The $k$-cycle problem is as follows:

Instance: An undirected graph $G$ with $n$ vertices and up to $n \choose 2$ edges.

Question: Does there exist a (proper) $k$-cycle in $G$?

Background: For any fixed $k$, we can solve $2k$-cycle in $O(n^2)$ time.

Raphael Yuster, Uri Zwick: Finding Even Cycles Even Faster. SIAM J.
Discrete Math. 10(2): 209-222 (1997)

However, it is not known if we can solve 3-cycle (i.e. 3-clique) in less than matrix multiplication time.

My Question: Assuming that $G$ contains no 4-cycles, can we solve the 3-cycle problem in $O(n^2)$ time?

David suggested an approach for solving this variant of the 3-cycle problem in $O(n^{2.111})$ time.

Answer 1

Yes, this is known.
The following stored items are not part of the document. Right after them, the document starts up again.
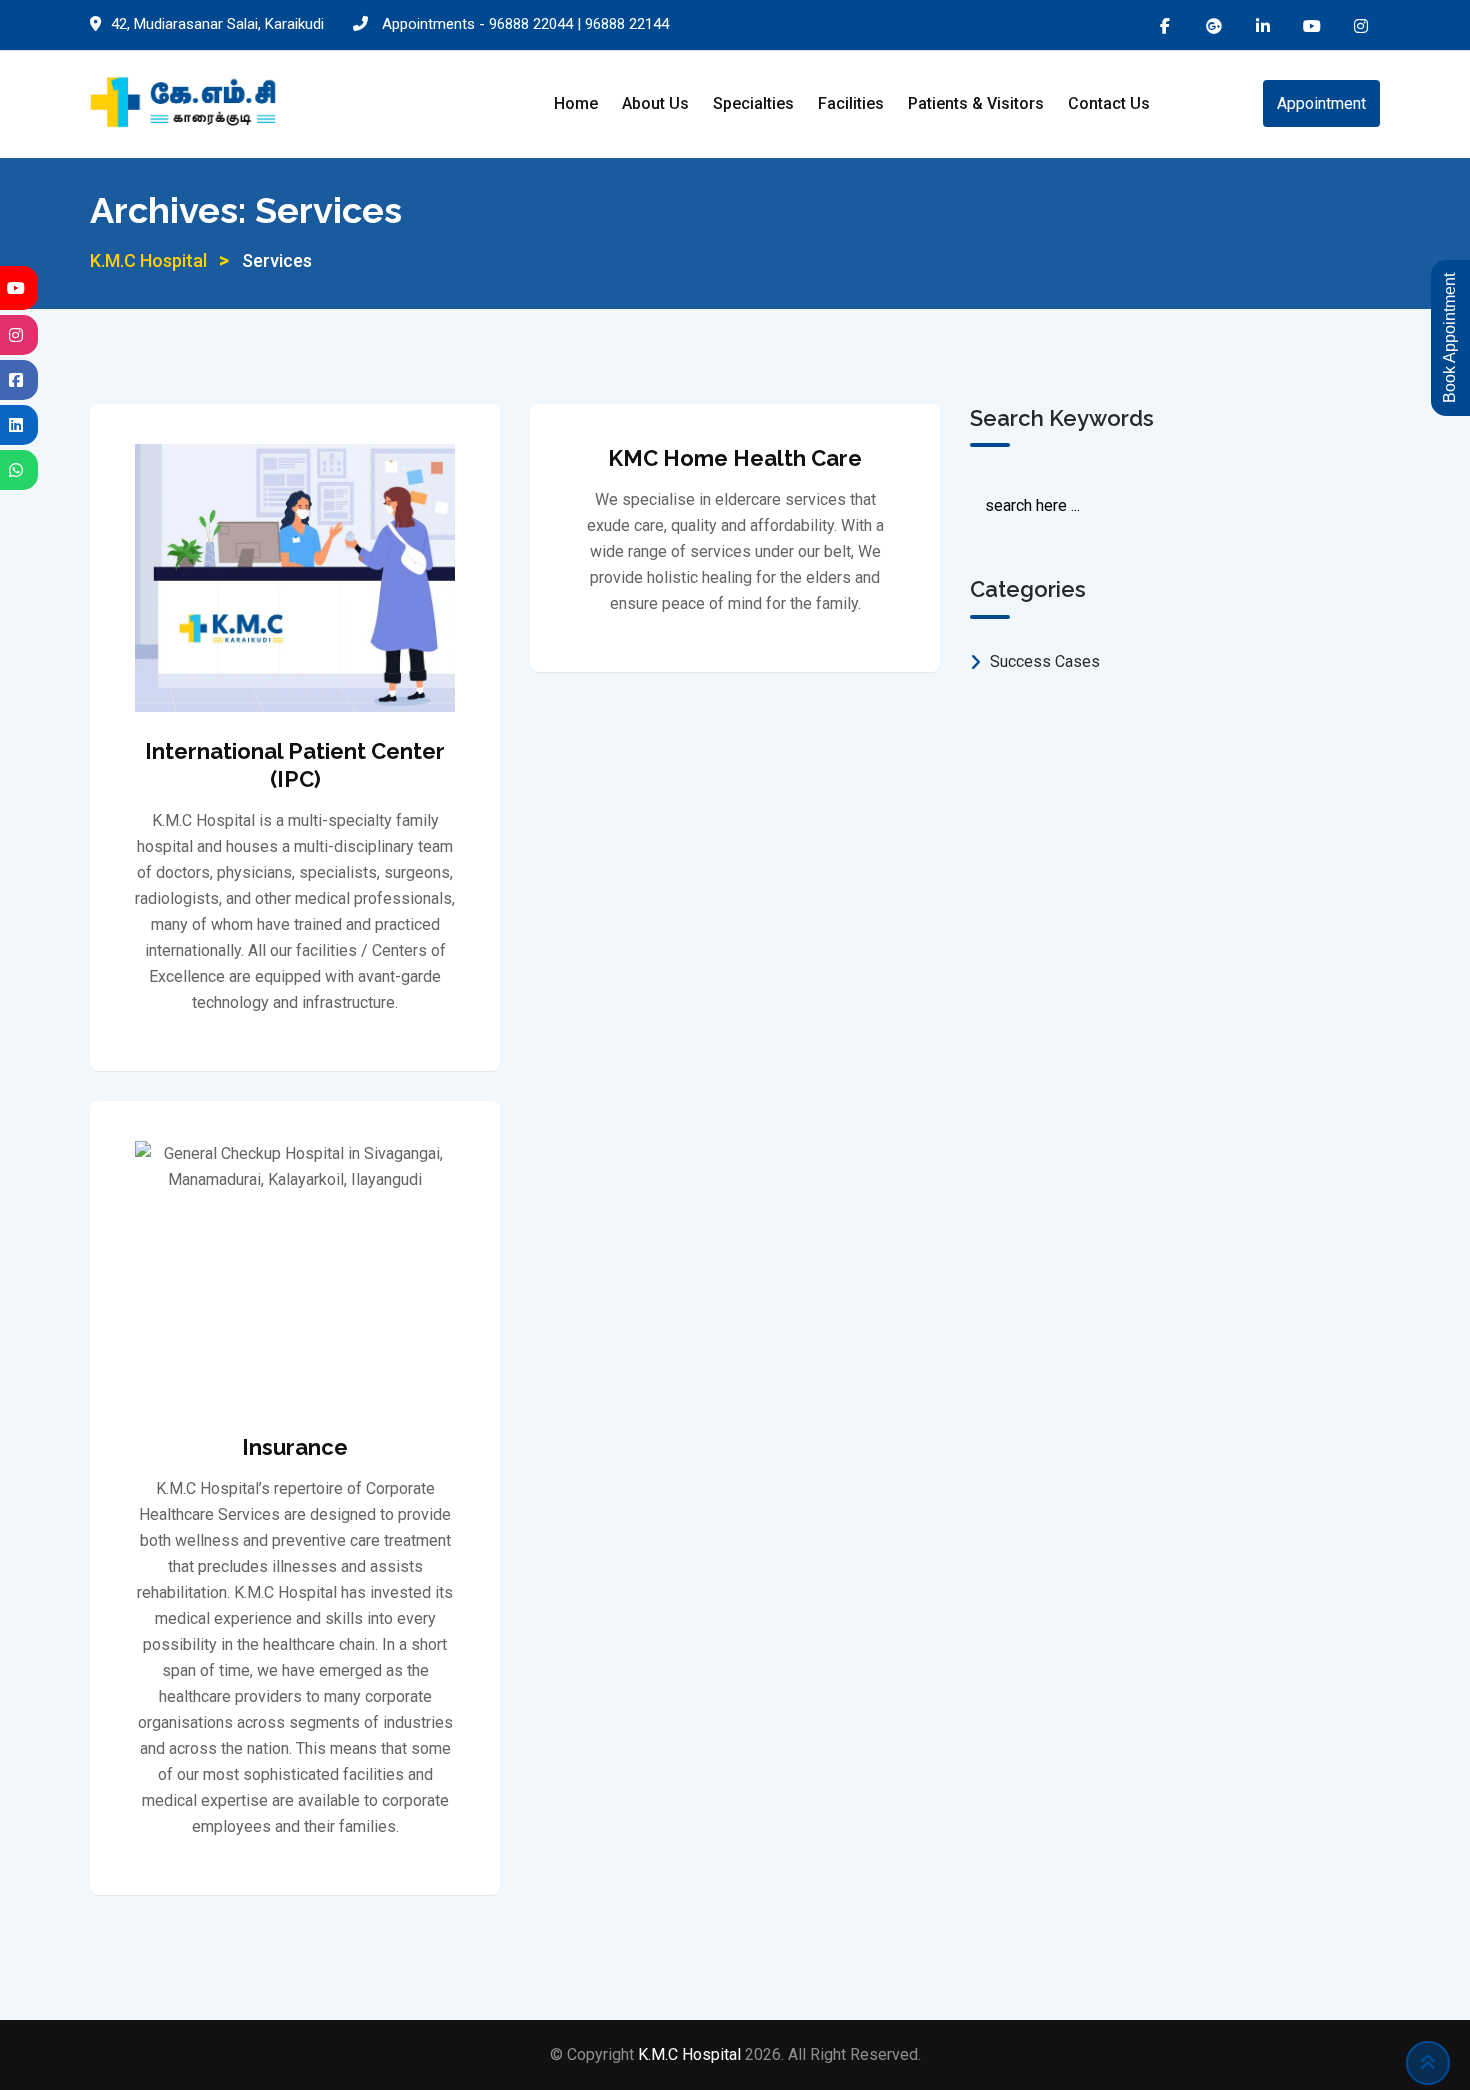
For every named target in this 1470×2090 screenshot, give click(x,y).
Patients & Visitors (976, 103)
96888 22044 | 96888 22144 (579, 24)
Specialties (753, 103)
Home (576, 103)
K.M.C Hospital (691, 2054)
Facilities (851, 103)
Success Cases (1045, 661)
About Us (655, 103)
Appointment (1321, 103)
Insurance (295, 1447)
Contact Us (1109, 103)
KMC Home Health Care (735, 458)
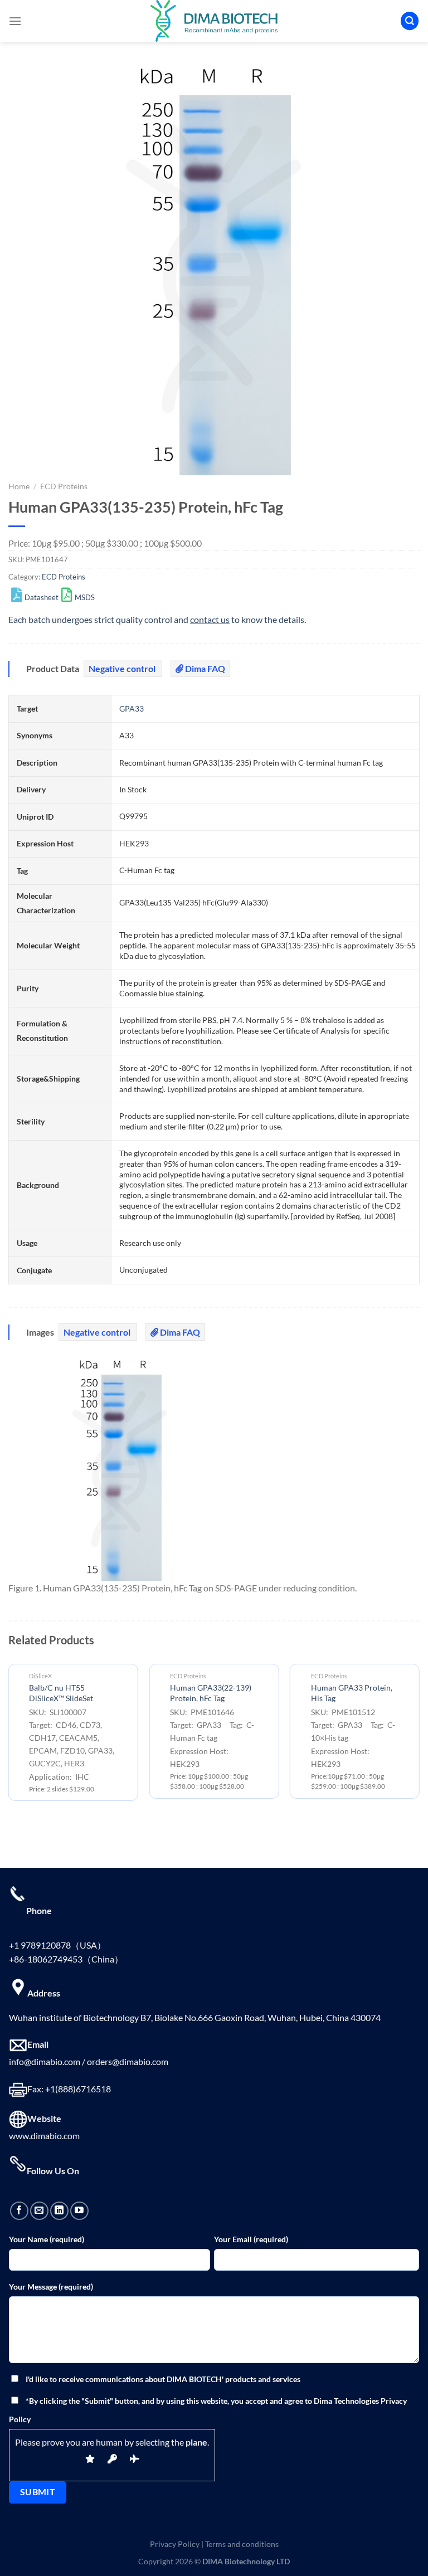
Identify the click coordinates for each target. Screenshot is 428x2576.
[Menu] (15, 21)
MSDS (85, 597)
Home (19, 486)
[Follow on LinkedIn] (59, 2211)
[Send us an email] (39, 2211)
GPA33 (131, 708)
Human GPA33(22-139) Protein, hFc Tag (210, 1693)
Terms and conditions (242, 2544)
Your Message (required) (51, 2286)
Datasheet (42, 597)
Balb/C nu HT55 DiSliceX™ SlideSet (61, 1693)
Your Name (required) (46, 2239)
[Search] (410, 21)
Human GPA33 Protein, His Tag (351, 1693)
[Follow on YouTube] (79, 2211)
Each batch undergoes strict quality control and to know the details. (157, 619)
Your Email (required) (251, 2239)
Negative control (123, 668)
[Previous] (9, 1737)
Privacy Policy (175, 2544)
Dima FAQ (204, 668)
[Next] (419, 1737)
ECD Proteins (63, 486)
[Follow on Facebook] (19, 2211)
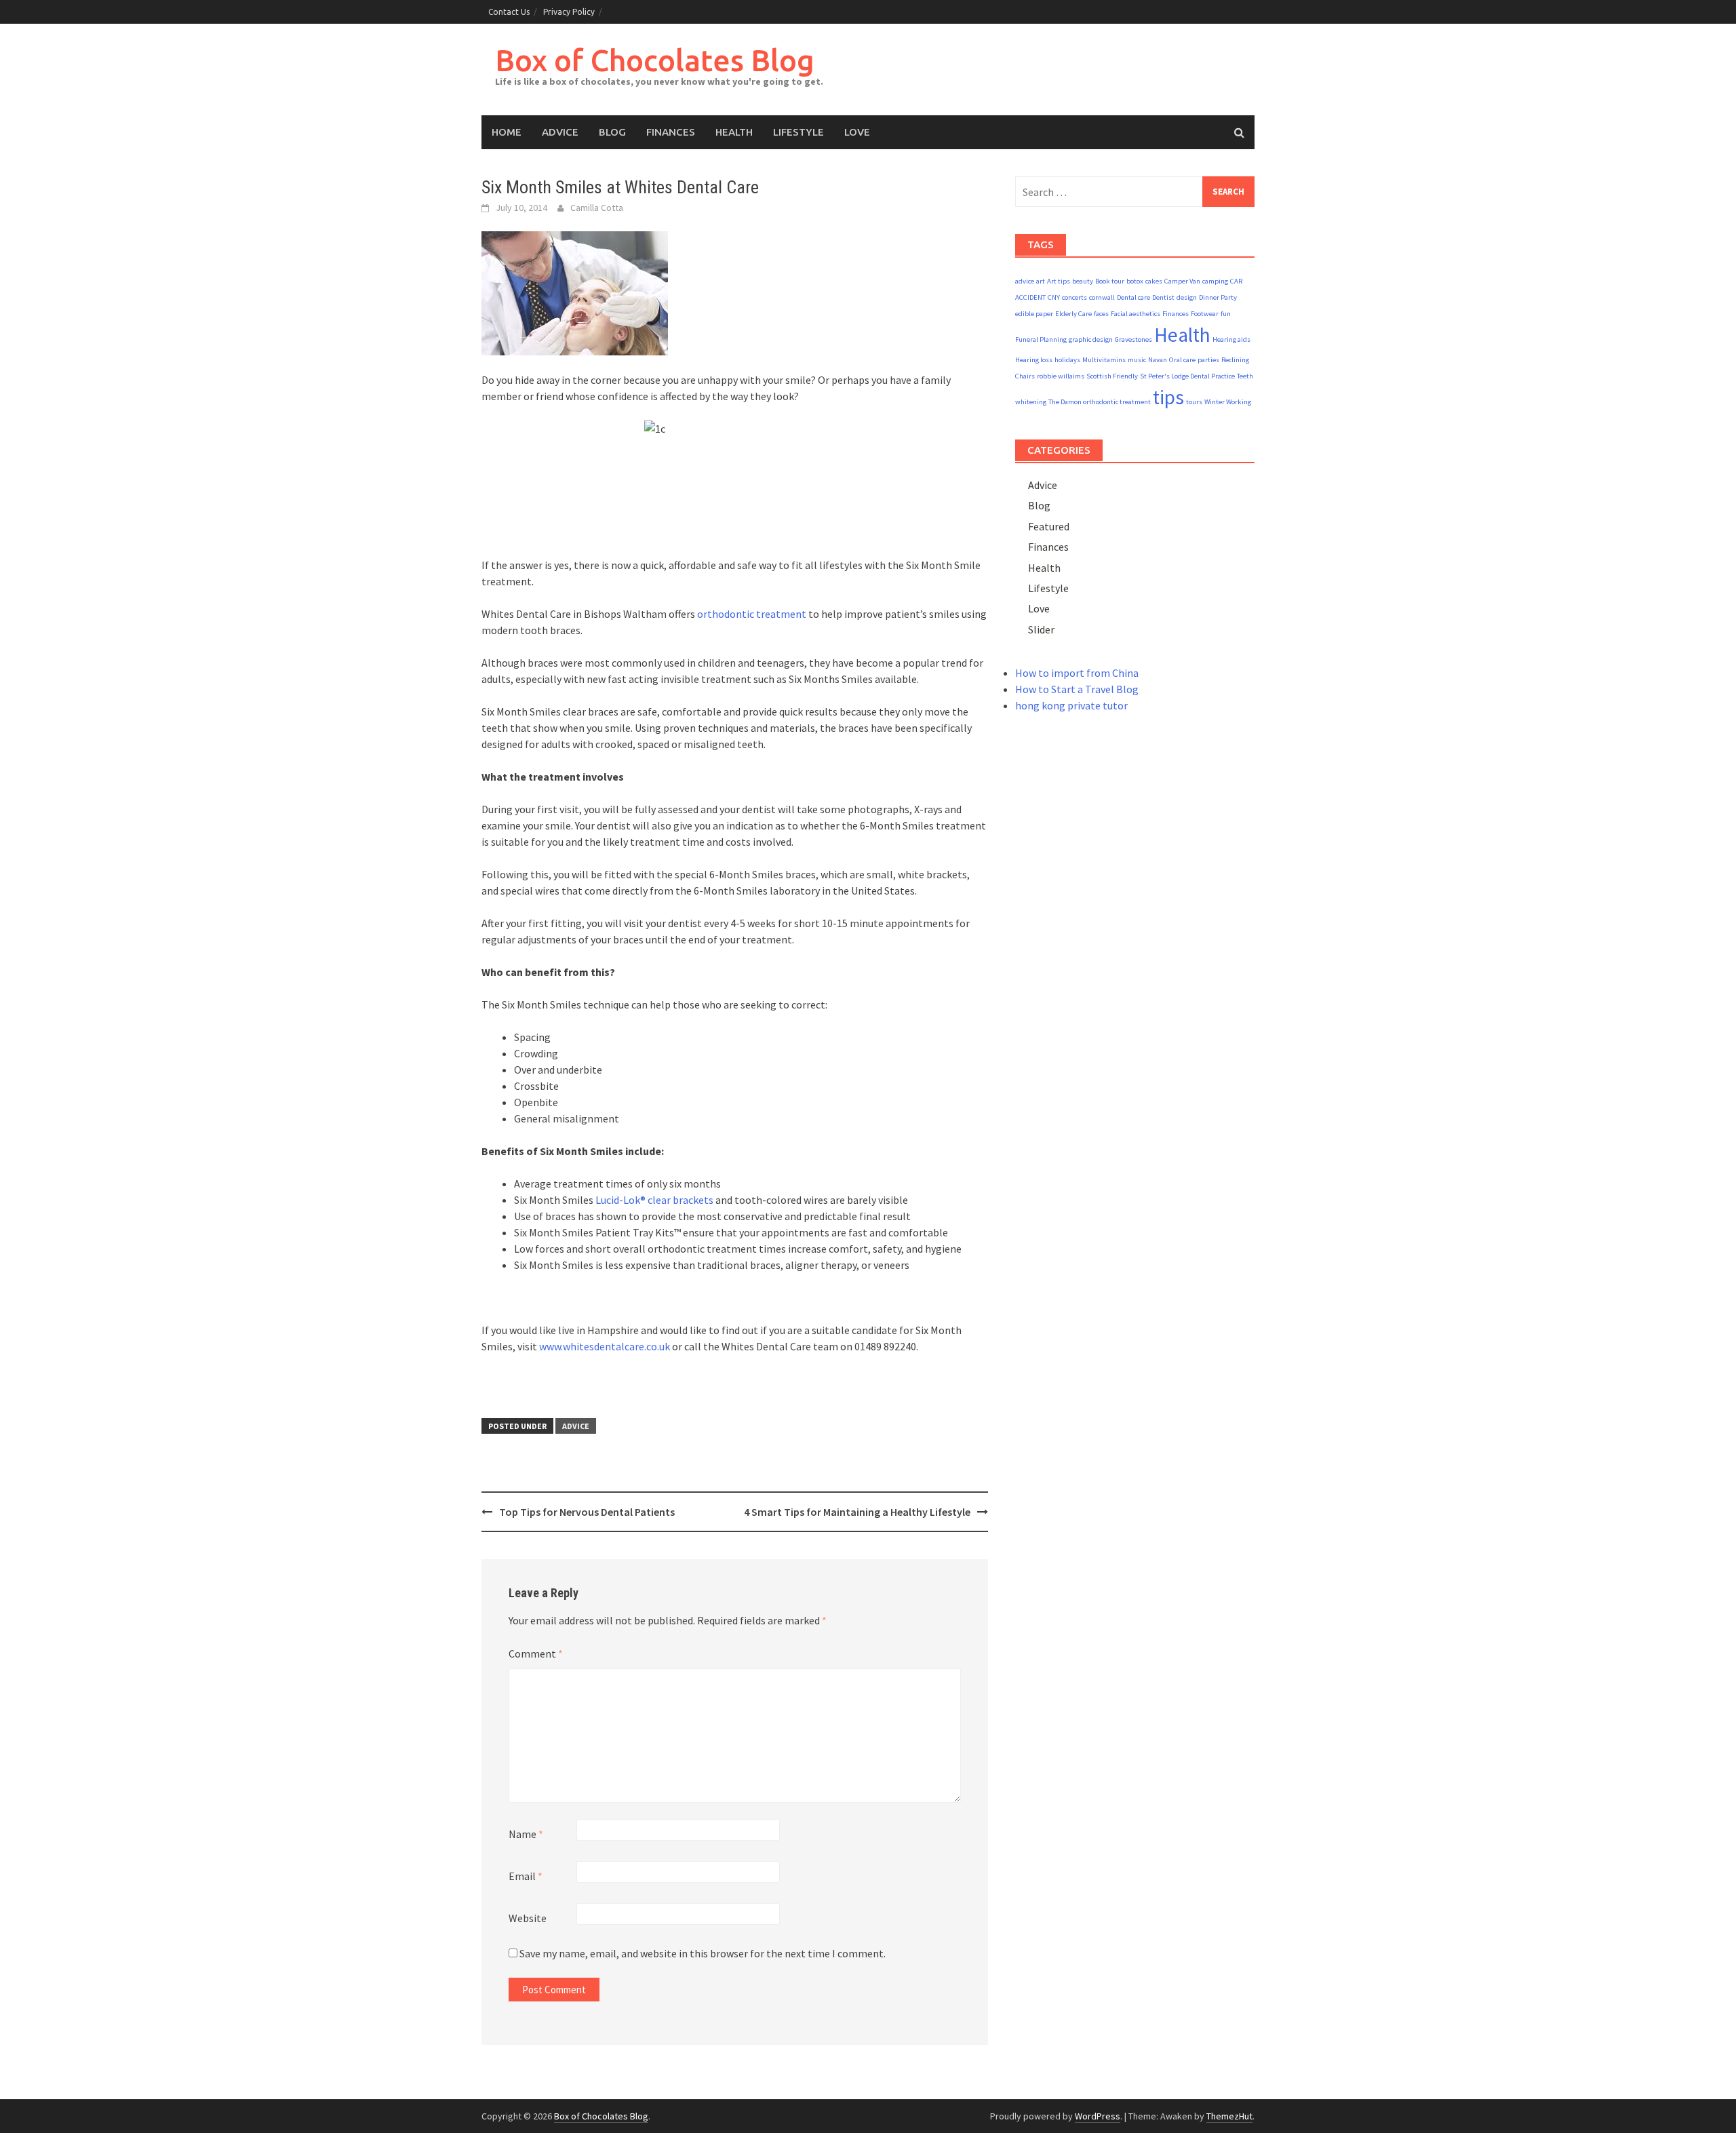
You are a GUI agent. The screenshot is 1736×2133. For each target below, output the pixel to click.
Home (506, 132)
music (1137, 359)
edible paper (1034, 313)
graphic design (1091, 339)
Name (526, 1834)
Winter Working (1227, 401)
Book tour (1109, 281)
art (1040, 281)
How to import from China (1077, 673)
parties (1208, 359)
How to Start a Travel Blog (1077, 689)
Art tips (1058, 281)
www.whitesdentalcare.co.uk (604, 1346)
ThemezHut (1229, 2116)
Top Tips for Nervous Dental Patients (587, 1512)
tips (1168, 397)
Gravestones (1133, 339)
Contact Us (509, 11)
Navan (1157, 359)
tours (1194, 401)
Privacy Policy (569, 11)
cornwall (1102, 297)
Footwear (1205, 313)
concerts (1074, 297)
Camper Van (1182, 281)
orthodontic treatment (751, 614)
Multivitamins (1104, 359)
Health (734, 132)
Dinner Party (1218, 297)
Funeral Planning (1041, 339)
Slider (1041, 629)
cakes (1153, 281)
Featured (1048, 526)
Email (525, 1876)
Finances (670, 132)
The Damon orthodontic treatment (1099, 401)
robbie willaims (1060, 376)
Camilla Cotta (596, 207)
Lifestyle (798, 132)
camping (1215, 281)
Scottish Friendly (1112, 376)
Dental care (1133, 297)
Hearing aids (1231, 339)
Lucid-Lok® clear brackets (654, 1200)
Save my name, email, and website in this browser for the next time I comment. (702, 1953)
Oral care (1182, 359)
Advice (560, 132)
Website (528, 1918)
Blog (612, 132)
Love (857, 132)
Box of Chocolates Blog (654, 60)
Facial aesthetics (1135, 313)
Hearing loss (1033, 359)
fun (1226, 313)
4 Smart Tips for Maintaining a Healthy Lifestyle (857, 1512)
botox (1134, 281)
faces (1101, 313)
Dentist (1163, 297)
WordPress (1097, 2116)
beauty (1082, 281)
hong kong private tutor (1071, 705)
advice (1024, 281)
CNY (1054, 297)
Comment (536, 1653)
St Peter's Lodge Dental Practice (1187, 376)
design (1187, 297)
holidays (1067, 359)
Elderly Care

It appears in one of the must-cite references on triangle finding...

Namely, Itai and Rodeh show in SICOMP 1978 how to find, in $O(n^2)$ time, a cycle in a graph that has at most one more edge than the minimum length cycle. (See the first three sentences of the abstract here: http://www.cs.technion.ac.il/~itai/publications/Algorithms/min-circuit.pdf) It is a simple procedure based on properties of breadth-first search.

So, if your graph is 4-cycle free and there is a triangle, their algorithm must output it, because it cannot output a 5-cycle or larger.

Answer 2

It's not quadratic, but Alon Yuster and Zwick ("Finding and counting given length cycles", Algorithmica 1997) give an algorithm for finding triangles in time $O(m^{2\omega/(\omega+1)})$, where $\omega$ is the exponent for fast matrix multiplication. For 4-cycle-free graphs, plugging in $\omega<2.373$ and $m=O(n^{3/2})$ (else there is a $4$-cycle regardless of existence of $3$-cycles) gives time $O(n^{3\omega/(\omega+1)})=O(n^{2.111})$.